**DESCRIPTION OF THE TASK**
Of all the entries below, retype only the lines from the one with "Viewport: 996px width, 467px" through the one with "The image size is (1400, 855).", exactly as they appear.

***

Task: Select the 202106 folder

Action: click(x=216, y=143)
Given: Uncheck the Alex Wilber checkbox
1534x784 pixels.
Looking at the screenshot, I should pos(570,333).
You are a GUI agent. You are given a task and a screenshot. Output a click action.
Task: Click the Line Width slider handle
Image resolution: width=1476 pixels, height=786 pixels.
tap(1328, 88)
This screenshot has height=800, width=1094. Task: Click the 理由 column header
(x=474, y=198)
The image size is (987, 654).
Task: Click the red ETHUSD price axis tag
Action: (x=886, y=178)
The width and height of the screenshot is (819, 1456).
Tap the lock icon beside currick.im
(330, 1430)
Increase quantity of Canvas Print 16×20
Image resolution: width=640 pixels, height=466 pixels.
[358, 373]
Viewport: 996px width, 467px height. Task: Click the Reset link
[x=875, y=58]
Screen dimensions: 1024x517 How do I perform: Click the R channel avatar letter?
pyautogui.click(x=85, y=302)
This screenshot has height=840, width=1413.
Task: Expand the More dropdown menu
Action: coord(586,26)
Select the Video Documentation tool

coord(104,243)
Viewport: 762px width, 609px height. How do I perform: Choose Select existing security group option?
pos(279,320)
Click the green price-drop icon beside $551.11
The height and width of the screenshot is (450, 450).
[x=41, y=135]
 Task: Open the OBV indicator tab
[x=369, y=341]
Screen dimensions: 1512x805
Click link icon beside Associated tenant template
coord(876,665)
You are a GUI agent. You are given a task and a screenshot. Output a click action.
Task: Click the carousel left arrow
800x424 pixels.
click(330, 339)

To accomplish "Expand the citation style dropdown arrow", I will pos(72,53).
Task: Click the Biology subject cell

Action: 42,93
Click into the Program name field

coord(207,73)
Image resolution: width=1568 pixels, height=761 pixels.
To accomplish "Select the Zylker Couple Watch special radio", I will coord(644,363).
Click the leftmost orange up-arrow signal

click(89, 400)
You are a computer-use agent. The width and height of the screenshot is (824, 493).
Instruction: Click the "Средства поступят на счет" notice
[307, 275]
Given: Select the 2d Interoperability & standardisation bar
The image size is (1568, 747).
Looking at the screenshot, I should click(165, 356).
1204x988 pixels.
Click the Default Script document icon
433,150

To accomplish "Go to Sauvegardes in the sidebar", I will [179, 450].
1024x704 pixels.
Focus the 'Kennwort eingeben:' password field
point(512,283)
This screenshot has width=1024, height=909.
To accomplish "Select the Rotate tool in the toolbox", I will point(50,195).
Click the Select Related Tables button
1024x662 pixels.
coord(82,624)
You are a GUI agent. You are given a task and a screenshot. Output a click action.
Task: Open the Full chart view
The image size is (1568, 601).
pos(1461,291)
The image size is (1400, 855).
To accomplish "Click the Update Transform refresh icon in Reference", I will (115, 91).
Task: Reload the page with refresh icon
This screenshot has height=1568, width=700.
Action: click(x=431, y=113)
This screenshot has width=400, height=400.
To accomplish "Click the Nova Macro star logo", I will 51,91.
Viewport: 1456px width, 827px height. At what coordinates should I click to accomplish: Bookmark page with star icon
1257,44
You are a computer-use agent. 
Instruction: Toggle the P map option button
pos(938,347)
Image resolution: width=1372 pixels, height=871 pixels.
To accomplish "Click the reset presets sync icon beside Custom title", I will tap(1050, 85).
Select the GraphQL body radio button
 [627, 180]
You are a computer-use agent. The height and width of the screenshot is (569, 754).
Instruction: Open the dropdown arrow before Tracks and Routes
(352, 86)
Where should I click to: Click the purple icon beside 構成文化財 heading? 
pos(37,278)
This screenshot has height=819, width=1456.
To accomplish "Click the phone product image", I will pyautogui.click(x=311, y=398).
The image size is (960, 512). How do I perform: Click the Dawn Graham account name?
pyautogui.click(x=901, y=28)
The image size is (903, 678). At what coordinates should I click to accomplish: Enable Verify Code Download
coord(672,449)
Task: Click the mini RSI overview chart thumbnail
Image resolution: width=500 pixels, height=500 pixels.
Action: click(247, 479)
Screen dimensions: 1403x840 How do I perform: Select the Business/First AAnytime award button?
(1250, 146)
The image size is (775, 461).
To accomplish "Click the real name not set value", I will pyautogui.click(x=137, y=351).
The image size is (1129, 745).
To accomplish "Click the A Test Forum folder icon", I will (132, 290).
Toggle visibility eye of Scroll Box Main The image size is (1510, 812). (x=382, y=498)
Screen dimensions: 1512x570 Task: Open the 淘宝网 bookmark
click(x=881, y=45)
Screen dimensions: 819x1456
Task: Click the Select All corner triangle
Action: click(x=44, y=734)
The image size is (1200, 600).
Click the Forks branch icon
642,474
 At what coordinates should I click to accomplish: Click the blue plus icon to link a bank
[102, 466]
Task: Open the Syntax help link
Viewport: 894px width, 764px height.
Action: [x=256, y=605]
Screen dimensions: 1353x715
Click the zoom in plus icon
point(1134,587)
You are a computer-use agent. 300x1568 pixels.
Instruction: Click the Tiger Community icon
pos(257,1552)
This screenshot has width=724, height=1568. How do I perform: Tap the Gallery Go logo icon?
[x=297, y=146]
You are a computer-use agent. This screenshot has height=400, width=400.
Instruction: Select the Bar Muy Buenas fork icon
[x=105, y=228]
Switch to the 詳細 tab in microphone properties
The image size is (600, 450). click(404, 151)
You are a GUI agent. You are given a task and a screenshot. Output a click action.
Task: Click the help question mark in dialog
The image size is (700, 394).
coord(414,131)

***

**REPLY**
Viewport: 996px width, 467px height. Task: Click the Reset link
[x=875, y=58]
Screen dimensions: 1024x517 How do I perform: Click the R channel avatar letter?
pyautogui.click(x=85, y=302)
This screenshot has height=840, width=1413.
Task: Expand the More dropdown menu
Action: coord(586,26)
Select the Video Documentation tool

coord(104,243)
Viewport: 762px width, 609px height. How do I perform: Choose Select existing security group option?
pos(279,320)
Click the green price-drop icon beside $551.11
The height and width of the screenshot is (450, 450).
[x=41, y=135]
 Task: Open the OBV indicator tab
[x=369, y=341]
Screen dimensions: 1512x805
Click link icon beside Associated tenant template
coord(876,665)
You are a GUI agent. You are given a task and a screenshot. Output a click action.
Task: Click the carousel left arrow
800x424 pixels.
click(330, 339)

To accomplish "Expand the citation style dropdown arrow", I will pos(72,53).
Task: Click the Biology subject cell

Action: 42,93
Click into the Program name field

coord(207,73)
Image resolution: width=1568 pixels, height=761 pixels.
To accomplish "Select the Zylker Couple Watch special radio", I will coord(644,363).
Click the leftmost orange up-arrow signal

click(89, 400)
You are a computer-use agent. The width and height of the screenshot is (824, 493).
Instruction: Click the "Средства поступят на счет" notice
[307, 275]
Given: Select the 2d Interoperability & standardisation bar
The image size is (1568, 747).
Looking at the screenshot, I should click(165, 356).
1204x988 pixels.
Click the Default Script document icon
433,150

To accomplish "Go to Sauvegardes in the sidebar", I will [179, 450].
1024x704 pixels.
Focus the 'Kennwort eingeben:' password field
point(512,283)
This screenshot has width=1024, height=909.
To accomplish "Select the Rotate tool in the toolbox", I will point(50,195).
Click the Select Related Tables button
1024x662 pixels.
coord(82,624)
You are a GUI agent. You are given a task and a screenshot. Output a click action.
Task: Open the Full chart view
The image size is (1568, 601).
pos(1461,291)
The image size is (1400, 855).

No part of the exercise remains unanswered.